Caitlin sat in the white wicker chair near the window and looked out over the lake as she sipped her unsweetened tea.
"Verity Ames is the key, Tavi. I'm certain of it. Everything hinges on her."
"Perhaps," Tavi agreed doubtfully. She poured tea for herself and watched the other woman's profile as Caitlin stared at the water. There was so much strength in Caitlin, but it was warped and twisted toward only one goal. Tavi was at a loss as to how to alter the direction of her headlong flight toward revenge.
Sometimes all you could do was be there for someone. Sometimes there was simply nothing else that could be done.
Tavi had been Caitlin's only friend for five years, ever since the day she had gone to work for a lonely, isolated artist who needed friendship and love far more than she needed a housekeeper/companion.
Tavi had seen past the hard surface to the woman beneath it, the woman who lived with constant pain.
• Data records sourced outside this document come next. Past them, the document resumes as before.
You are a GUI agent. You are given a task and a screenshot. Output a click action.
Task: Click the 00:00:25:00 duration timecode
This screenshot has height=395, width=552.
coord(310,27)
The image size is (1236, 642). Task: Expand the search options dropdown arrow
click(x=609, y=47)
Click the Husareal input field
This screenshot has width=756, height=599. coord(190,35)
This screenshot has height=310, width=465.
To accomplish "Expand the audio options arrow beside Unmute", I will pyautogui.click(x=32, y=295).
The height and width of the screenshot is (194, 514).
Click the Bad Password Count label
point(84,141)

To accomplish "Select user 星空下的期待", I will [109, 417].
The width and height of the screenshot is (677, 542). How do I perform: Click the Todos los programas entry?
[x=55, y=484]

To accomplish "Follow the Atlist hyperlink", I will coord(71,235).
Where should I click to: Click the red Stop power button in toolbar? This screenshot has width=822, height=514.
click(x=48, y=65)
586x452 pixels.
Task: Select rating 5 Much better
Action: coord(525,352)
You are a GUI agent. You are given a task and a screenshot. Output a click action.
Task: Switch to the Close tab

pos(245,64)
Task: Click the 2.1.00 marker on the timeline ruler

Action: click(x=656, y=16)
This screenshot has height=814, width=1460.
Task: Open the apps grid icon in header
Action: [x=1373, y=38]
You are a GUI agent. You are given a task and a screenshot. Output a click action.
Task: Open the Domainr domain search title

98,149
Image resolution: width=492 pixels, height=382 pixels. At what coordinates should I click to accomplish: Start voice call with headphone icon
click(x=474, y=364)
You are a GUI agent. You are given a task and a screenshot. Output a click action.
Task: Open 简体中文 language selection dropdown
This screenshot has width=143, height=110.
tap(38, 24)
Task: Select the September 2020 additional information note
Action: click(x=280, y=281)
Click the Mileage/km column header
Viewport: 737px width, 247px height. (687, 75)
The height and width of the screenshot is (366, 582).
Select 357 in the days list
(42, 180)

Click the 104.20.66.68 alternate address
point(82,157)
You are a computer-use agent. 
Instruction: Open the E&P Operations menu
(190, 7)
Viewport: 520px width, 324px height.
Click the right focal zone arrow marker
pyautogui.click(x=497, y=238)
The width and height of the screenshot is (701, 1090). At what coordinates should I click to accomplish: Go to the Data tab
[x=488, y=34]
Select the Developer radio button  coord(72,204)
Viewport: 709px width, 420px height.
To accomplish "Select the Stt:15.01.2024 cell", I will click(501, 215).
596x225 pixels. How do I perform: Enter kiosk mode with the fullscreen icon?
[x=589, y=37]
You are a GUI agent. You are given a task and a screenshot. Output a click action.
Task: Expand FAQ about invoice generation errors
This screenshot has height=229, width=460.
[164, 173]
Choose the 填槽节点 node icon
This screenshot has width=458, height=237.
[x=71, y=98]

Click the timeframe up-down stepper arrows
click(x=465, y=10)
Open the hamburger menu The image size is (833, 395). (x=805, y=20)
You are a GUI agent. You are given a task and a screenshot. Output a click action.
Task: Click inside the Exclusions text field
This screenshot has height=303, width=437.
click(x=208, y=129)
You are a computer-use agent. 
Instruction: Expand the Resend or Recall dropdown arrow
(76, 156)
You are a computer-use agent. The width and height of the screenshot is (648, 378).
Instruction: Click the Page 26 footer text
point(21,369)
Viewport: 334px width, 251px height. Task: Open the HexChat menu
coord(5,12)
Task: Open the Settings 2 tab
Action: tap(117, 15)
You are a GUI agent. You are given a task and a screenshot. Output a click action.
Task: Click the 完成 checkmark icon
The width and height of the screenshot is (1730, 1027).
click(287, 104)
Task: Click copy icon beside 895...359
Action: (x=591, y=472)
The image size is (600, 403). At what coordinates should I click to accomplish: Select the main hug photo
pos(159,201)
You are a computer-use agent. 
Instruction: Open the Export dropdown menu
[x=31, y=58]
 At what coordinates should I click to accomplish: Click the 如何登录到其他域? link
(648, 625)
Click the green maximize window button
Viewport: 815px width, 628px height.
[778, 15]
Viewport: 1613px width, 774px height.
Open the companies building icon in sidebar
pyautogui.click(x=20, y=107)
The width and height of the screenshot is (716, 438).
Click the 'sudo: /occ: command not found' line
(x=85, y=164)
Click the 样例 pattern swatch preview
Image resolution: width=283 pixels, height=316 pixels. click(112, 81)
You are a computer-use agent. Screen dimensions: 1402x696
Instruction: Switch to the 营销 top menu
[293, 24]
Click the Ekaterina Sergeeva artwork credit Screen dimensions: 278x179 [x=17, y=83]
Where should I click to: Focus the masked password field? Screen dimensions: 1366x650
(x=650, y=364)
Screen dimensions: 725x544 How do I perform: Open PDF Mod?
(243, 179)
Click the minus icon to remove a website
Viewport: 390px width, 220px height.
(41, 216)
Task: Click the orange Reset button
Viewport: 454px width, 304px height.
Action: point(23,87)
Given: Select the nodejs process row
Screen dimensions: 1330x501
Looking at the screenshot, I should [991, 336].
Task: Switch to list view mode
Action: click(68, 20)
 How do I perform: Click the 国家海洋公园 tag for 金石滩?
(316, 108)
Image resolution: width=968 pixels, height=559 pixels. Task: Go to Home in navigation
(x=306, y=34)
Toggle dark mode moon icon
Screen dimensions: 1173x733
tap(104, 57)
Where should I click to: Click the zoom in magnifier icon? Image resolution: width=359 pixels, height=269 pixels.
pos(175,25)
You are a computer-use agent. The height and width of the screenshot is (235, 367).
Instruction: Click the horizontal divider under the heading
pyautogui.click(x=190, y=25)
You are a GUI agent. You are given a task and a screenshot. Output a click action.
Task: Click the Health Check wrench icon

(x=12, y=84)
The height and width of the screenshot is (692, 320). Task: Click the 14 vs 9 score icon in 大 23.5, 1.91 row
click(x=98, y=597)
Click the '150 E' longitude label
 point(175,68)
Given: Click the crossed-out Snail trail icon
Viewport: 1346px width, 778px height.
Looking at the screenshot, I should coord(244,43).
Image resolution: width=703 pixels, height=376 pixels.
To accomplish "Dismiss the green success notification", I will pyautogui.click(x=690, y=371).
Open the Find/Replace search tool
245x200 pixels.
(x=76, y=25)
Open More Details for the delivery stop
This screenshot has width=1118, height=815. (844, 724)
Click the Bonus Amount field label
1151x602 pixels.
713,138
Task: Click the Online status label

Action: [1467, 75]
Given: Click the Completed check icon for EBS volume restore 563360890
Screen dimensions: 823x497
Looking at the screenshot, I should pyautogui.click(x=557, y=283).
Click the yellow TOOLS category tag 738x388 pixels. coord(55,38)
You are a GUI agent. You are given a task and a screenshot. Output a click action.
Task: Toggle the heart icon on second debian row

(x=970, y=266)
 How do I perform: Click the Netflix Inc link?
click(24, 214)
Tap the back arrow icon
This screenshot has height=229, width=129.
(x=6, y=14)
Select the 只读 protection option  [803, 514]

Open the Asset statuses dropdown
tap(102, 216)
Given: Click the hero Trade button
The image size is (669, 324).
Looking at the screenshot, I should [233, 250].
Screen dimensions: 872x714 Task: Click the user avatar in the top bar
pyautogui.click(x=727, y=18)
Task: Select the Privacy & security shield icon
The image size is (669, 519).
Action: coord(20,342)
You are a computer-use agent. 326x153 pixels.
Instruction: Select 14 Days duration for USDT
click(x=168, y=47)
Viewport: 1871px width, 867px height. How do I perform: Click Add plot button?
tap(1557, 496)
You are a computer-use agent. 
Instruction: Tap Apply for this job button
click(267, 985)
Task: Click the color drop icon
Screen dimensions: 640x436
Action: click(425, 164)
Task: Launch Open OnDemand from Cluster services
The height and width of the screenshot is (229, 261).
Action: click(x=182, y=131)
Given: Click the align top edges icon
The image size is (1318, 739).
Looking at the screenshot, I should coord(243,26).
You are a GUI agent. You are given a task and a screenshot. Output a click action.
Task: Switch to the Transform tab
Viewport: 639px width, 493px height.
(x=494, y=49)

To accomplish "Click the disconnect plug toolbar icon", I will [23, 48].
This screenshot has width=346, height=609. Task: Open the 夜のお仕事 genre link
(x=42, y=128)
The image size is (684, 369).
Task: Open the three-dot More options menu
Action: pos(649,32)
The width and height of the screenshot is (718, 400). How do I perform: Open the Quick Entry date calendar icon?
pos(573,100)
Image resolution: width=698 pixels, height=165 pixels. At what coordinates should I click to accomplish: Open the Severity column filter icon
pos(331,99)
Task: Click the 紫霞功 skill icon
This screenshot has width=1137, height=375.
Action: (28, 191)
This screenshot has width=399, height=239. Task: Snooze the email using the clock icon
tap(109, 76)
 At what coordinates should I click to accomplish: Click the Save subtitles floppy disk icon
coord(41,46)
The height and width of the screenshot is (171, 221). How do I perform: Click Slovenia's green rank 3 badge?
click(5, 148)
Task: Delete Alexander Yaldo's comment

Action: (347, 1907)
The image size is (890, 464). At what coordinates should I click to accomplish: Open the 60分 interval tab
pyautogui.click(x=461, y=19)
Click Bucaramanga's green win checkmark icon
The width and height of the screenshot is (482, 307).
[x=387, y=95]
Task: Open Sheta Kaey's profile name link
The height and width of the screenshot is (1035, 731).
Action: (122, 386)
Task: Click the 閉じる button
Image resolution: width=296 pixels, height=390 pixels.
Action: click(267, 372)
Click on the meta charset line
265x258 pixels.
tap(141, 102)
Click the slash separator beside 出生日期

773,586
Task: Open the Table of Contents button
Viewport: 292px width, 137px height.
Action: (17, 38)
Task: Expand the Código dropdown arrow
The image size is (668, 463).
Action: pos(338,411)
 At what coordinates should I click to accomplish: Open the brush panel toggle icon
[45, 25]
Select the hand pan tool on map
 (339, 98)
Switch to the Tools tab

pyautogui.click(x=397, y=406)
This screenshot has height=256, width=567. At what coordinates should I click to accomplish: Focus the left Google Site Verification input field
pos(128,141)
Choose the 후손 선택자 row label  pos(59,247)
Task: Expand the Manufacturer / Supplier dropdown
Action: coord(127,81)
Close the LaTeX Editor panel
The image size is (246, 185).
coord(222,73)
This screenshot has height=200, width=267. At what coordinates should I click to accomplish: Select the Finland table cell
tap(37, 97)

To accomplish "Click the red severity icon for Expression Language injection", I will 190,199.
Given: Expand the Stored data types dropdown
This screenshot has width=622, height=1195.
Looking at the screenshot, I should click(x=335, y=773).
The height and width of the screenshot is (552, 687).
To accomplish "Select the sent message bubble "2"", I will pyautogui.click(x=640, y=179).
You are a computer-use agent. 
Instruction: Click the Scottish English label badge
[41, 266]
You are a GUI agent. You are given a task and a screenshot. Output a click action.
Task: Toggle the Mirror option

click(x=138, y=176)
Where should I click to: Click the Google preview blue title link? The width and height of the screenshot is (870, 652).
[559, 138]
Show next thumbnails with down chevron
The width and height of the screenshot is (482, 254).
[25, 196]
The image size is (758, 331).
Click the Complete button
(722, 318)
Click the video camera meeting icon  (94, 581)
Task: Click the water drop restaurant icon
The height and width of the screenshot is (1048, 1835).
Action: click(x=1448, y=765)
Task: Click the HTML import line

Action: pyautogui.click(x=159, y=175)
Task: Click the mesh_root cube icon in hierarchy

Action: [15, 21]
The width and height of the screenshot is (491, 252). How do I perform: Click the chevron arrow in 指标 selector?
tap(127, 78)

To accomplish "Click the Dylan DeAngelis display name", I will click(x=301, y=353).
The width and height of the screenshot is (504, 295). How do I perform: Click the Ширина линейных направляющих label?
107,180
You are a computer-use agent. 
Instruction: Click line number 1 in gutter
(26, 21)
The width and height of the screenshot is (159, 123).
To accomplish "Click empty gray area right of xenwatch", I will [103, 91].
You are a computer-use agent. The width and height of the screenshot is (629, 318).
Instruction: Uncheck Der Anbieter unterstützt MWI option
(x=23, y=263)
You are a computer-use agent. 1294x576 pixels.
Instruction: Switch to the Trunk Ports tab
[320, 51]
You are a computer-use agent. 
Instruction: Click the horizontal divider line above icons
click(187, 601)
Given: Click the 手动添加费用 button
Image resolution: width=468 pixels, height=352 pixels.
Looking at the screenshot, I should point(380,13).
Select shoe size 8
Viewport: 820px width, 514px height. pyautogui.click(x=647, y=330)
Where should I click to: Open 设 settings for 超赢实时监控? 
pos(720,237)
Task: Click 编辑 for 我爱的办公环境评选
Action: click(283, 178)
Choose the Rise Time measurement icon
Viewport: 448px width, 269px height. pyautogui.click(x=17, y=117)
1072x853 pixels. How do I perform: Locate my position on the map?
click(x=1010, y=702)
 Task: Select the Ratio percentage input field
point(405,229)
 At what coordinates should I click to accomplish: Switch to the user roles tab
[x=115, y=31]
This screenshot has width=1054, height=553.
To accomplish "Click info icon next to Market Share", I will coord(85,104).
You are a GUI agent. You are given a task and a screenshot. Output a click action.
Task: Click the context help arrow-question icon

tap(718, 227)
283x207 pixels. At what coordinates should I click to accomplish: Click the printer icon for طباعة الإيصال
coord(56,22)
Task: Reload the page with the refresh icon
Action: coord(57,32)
"No, I'm sure of it. She's an unexpected bonus. I had no idea we'd find someone like her when we located Quarrel. It's going to make everything infinitely easier. I'm already beginning to get the germ of an idea."
"The more people involved, the more dangerous this whole thing will get," Tavi pointed out.
"True, but I can see no way of manipulating Quarrel without a lever. He's too free, too independent.
Originally I considered simply paying him to do the job, but I know now that wouldn't work. He'd tell me to get lost. There's nothing I can offer him or use to coerce him."
"Except Verity. He wants her, Tavi. That was crystal clear last night. The man is as possessive as hell.
I saw it in his eyes. In fact, I would be willing to bet that he made love to her last night. There was something about her this morning that was not there last evening. I suspect Quarrel staked his claim in bed."
"It could all be a figment of your imagination." Tavi's cup clattered on its saucer. She finished her tea with trembling ringers. "You've been living with your schemes and plans for so long that you might be fooling yourself into thinking you can actually turn them into reality."
Caitlin's frown was sharp as she snapped her head around to glare at her companion. "I found him, didn't I? I located Quarrel after all this time. You didn't think I'd get that far, but I did."
Tavi nodded reluctantly, saying nothing.
Caitlin relaxed and turned back to the view. "I knew that when I found him I would need some leverage to persuade him to play his role. Verity Ames is that leverage. I know she is."
"Just because she's sleeping with him, you think you can use her to manipulate him?"
"It's not a casual affair," Caitlin rasped. "You didn't see the look in his eyes last night. I did. There's no telling how long he will want her. A man's attention span is apt to be quite short. But for the moment he's captivated by her, and while he's in that state he will be easy to maneuver."
"Because there is a streak of wildness in him," Caitlin stated. "Most of the time he has it under control, but when it appears, he is vulnerable. I saw it the day he gave that lecture at Vincent and I saw it later when he nearly killed a man."
"Wonderful. Now we're dealing with a crazy man."
Caitlin shook her head. "No, far from it. I've read the reports on him. He's definitely not crazy. In fact, he has great strength of mind, otherwise he wouldn't have survived his talent this long."
"Caitlin, you don't know that. You can't be certain. You're taking a huge risk."
"What do I have to lose?"
"You know the answer to that as well as I do. You've told me yourself that if you go through with this you'll never paint again. And if you stop painting I think you might decide to do something very drastic."
"You're being morbid."
"How would you describe your view?" Tavi demanded tightly. "You've lived for years with no other goals but revenge and your art. If you satisfy your lust for vengeance and simultaneously cease painting, what will you have left?"